Qu’entendez-vous par là ?
Sophie Gosselin  : Quel serait un projet politique qui dépendrait d’une souveraineté du dehors en lieu et place de la souveraineté du dedans, de l’Homme, de l’identité, du Même, qui domine usuellement ? Cette épreuve de l’altérité ce n’est pas seulement celle de l’autre individu, ou d’un autre peuple. C’est aussi l’expérience de quelque chose qui se trame malgré soi. À la manière des forces inconscientes, mais sur un plan collectif.

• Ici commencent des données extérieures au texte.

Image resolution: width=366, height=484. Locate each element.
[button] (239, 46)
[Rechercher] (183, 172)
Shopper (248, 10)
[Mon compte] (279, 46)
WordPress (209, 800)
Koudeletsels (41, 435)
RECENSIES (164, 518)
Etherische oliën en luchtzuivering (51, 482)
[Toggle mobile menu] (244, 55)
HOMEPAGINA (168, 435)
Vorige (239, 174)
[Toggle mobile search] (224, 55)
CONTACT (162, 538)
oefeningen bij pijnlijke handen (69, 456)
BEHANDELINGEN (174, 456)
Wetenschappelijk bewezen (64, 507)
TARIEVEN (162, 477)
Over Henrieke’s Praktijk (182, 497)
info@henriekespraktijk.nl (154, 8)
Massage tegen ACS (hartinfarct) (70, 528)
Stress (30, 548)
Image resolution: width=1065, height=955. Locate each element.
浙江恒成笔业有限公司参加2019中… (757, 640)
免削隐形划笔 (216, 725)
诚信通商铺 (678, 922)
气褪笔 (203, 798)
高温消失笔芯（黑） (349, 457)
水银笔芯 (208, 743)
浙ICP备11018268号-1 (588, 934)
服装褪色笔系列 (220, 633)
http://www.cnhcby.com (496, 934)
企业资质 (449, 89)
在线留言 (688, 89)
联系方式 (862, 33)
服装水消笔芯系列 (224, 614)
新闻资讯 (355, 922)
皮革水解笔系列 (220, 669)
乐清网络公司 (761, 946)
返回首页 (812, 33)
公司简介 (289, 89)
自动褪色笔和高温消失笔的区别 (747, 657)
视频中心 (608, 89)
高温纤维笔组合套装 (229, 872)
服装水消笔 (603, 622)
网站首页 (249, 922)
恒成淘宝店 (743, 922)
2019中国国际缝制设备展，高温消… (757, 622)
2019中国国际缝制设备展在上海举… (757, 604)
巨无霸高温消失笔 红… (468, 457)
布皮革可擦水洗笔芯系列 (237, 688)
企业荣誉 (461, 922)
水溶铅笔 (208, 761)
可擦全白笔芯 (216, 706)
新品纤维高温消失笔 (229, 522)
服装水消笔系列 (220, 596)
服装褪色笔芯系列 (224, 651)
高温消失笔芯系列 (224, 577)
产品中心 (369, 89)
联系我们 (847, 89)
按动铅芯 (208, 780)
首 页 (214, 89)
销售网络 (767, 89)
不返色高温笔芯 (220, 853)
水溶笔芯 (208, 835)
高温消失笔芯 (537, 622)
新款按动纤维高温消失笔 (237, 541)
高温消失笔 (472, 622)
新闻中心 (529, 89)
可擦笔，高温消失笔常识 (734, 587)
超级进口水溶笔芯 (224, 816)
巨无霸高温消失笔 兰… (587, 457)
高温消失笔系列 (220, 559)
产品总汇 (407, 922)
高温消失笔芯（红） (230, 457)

David Gé Bartoli  : Jean Oury, psychiatre de la clinique de La Borde, appelait ça la sous-jacence. Et cela lui paraissait essentiel pour penser ce qui fait collectif. La sous-jacence est quelque chose de l’ordre du sensible, qui se trame, et qui fait qu’un collectif est possible. Sans cela il n’y a qu’une somme d’individus, souvent portés vers une normalité qui nie toute forme de vie autre, qu’il voit comme aberrante. Oury appelait cette catégorie de personne pour qui « tout va de soi » des normopathes, des gens sans sympathie pour la singularité des autres. Il percevait ça fortement dans les asiles traditionnels où il n’y avait aucune analyse institutionnelle, aucun égard pour la folie, où la pauvreté pathique était telle qu’on laissait halluciner des gens parce qu’on ne leur permettait plus de rêver. Pour lui, c’était également le cas dans les camps, où il y avait une telle clôture existentielle que l’inconscient était tétanisé. Il faut qu’une zone avec suffisamment de jeu soit disponible pour que l’inconscient puisse pointer son nez, de la même manière que les aborigènes disent que, dans le Rêve, un possible est offert pour être exposé dynamiquement à un paysage. L’épreuve de ce dernier se fait avec les siens, mais aussi avec ce qui les excède : les ancêtres ou esprits, les traces qui forment des pistes et que les aborigènes chantent pour leur donner vie... Pour Oury, l’inconscient n’est pas donné, mais s’ouvre depuis l’épreuve de la sous-jacence, cet humus de la psyché. Dans cette zone réside pour nous la tentative d’une rencontre. Dans LesTrois écologies, le psychanalyste et philosophe Félix Guattari, qui travaillait avec Oury, énonce lui aussi la possibilité d’accueillir la dimension psychique des pratiques écologiques, au même titre que leurs dimensions sociale et environnementale, les trois à la fois.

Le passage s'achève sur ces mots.